Opportunity Zones are a new community development program established by Congress in the Tax Cuts and Jobs Act of 2017. This new federal capital gains tax incentive program is designed to drive long-term investments to low-income communities. The new law provides a federal tax incentive for investors to re-invest their capital gains into Opportunity Funds, which are specialized vehicles dedicated to investing in designated low-income areas.
Where are Louisiana’s Opportunity Zones?
Take a look at the map here!
What is an Opportunity Fund?
A qualified Opportunity Fund is any investment vehicle organized as a corporation or partnership with the specific purpose of investing in Opportunity Zone assets. The private sector is responsible for establishing Opportunity Funds. To become a qualified Opportunity Fund, an eligible taxpayer self-certifies by completing a form (Form 8996) and submitting the form with the taxpayer’s federal income tax return for the taxable year. Opportunity Funds must hold at least 90 percent of their assets in qualifying Opportunity Zone Property, and will be tested at the 6-month and year-end points to ensure compliance. Guidelines to set up an Opportunity Fund or other Opportunity Zone FAQs can be found here.
What types of projects qualify for an Opportunity Fund investment?
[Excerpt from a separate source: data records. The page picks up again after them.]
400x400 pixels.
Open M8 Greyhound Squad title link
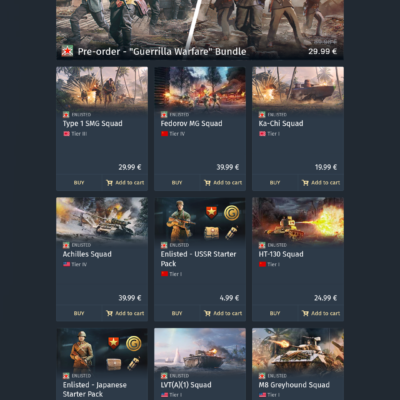point(294,385)
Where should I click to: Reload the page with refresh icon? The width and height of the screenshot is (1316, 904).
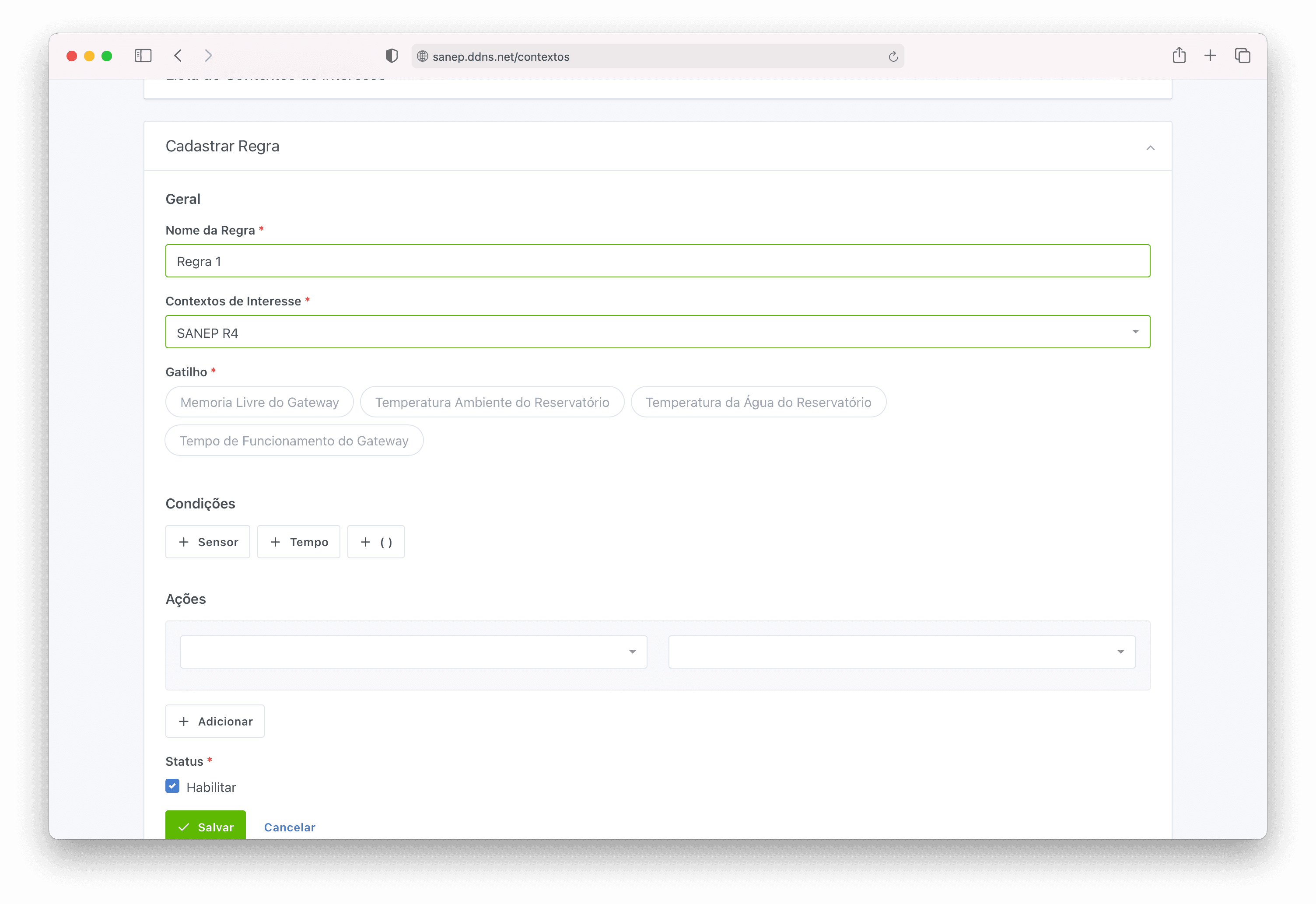click(x=893, y=56)
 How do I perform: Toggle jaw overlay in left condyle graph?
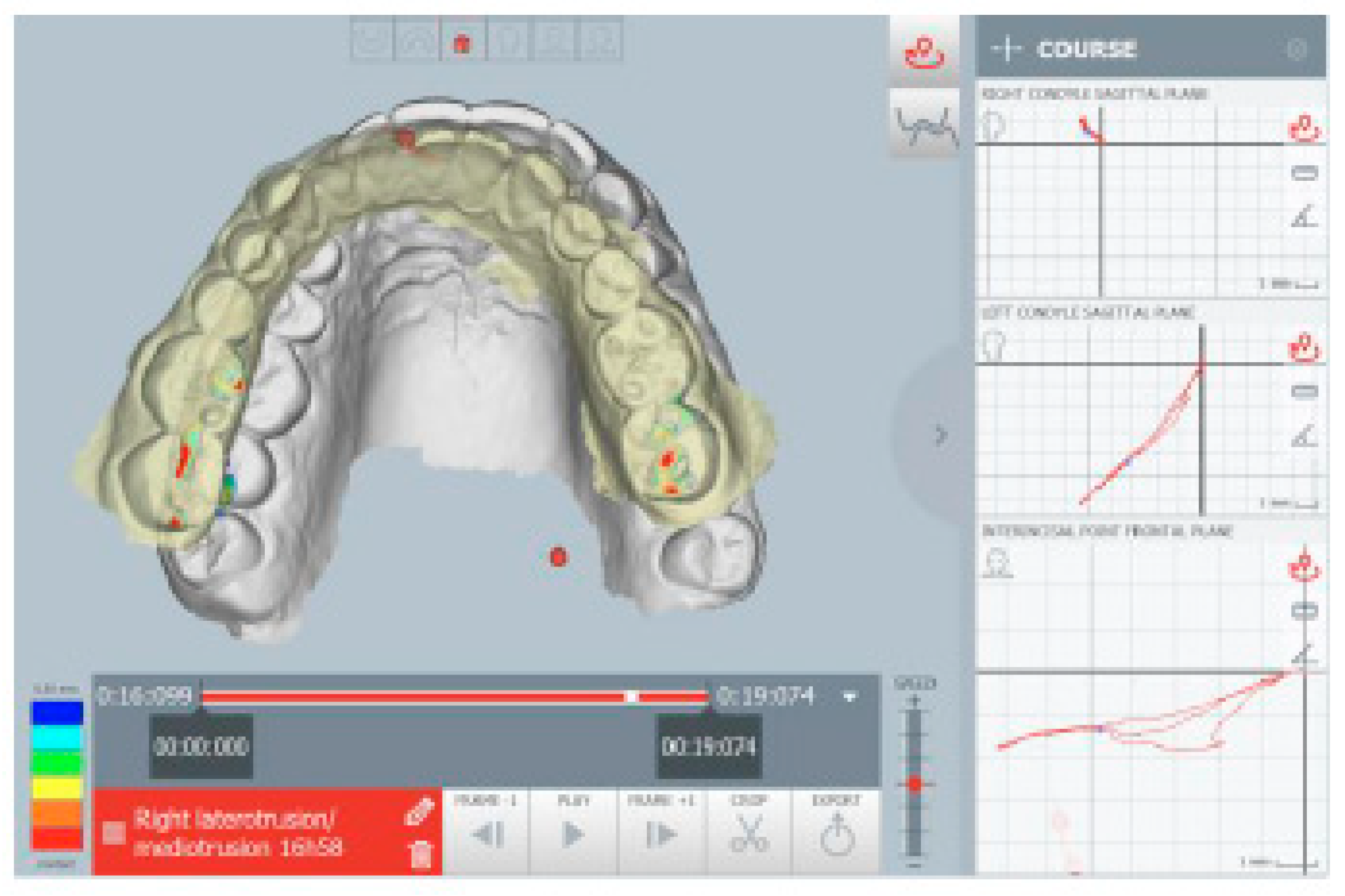coord(1304,349)
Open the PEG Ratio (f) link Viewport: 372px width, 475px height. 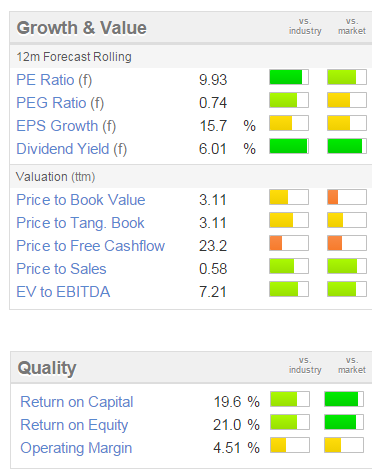(60, 103)
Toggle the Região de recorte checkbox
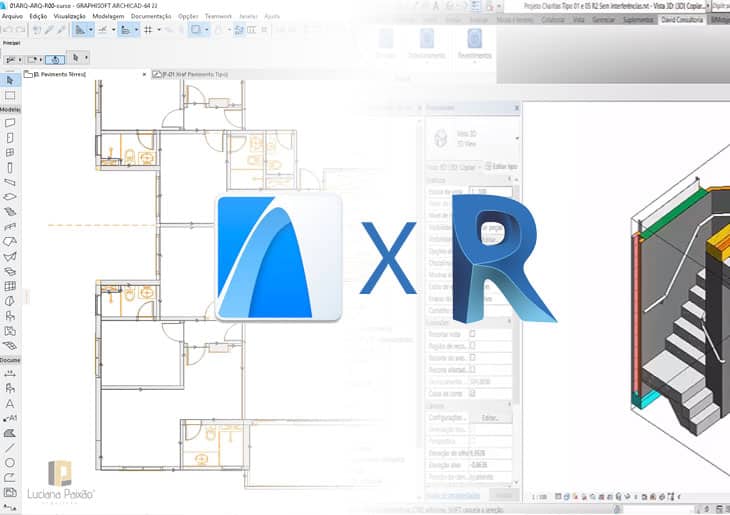The width and height of the screenshot is (730, 515). (x=472, y=345)
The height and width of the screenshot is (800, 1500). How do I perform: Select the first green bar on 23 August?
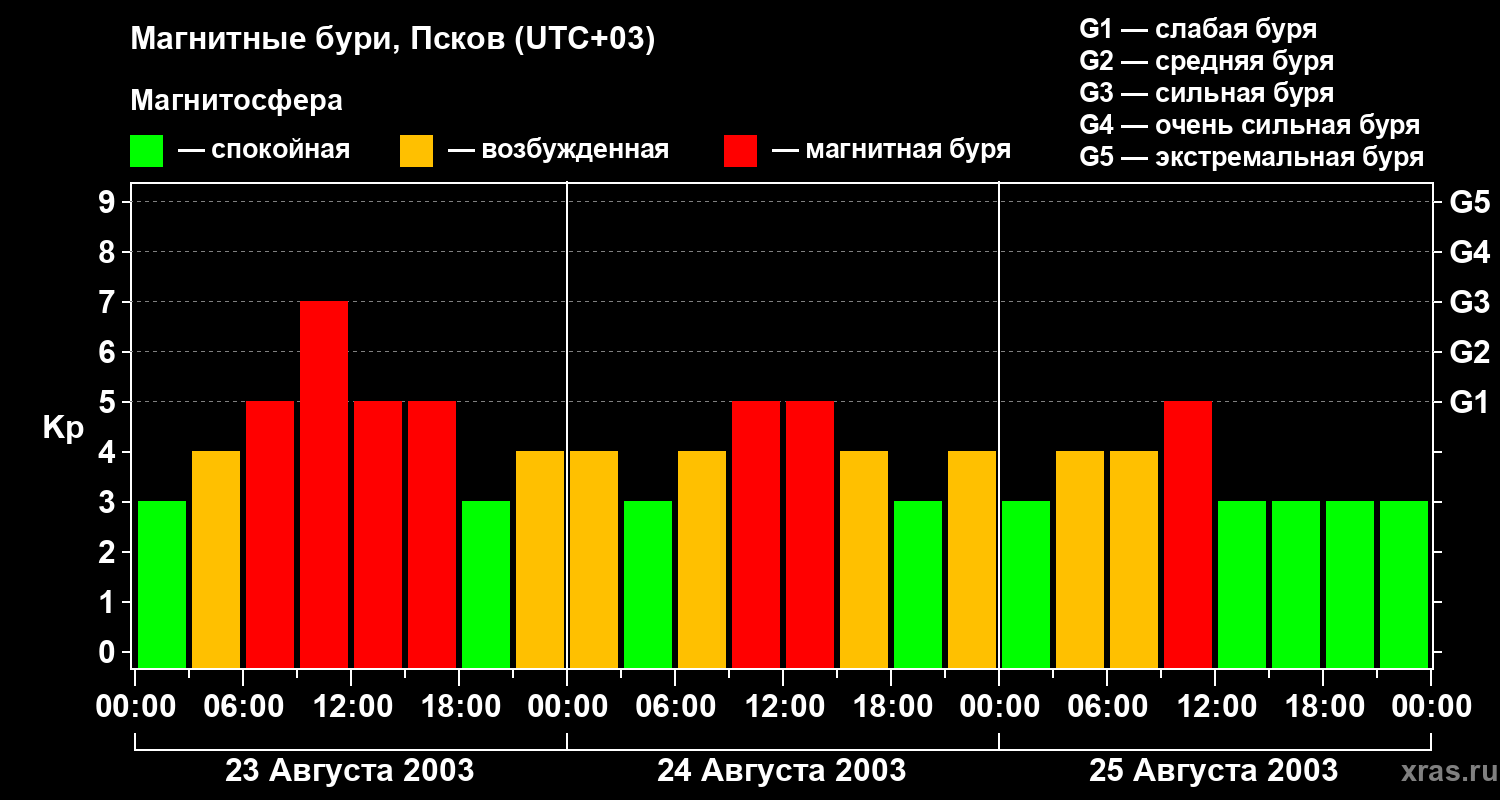coord(162,584)
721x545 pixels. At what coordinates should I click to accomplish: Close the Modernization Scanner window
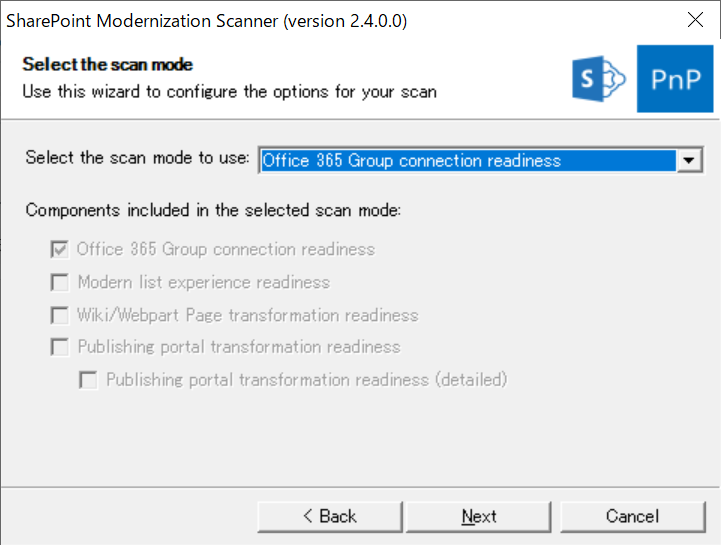tap(694, 20)
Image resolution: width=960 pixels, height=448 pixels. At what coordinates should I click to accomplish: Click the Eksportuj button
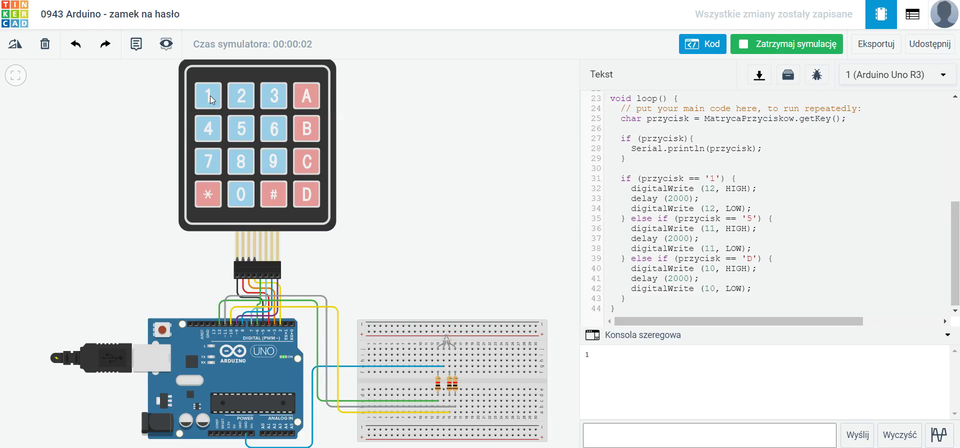875,44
The policy enables funds to be responsive to the needs of different communities, allowing for investment in operating businesses, equipment, and real property. For example, funds can make equity investments in new or expanding businesses by purchasing original-issue stock of the company if substantially all of the company’s tangible property is and remains located in an Opportunity Zone. Funds can take original interests in partnerships that meet the same criteria. Funds can also invest directly in qualifying property, such as real estate or infrastructure, if the property is used in the active conduct of a business, and if either the original use of the property commences with the fund or the fund substantially improves the property by investing at least as much as the investor’s basis in refurbishments.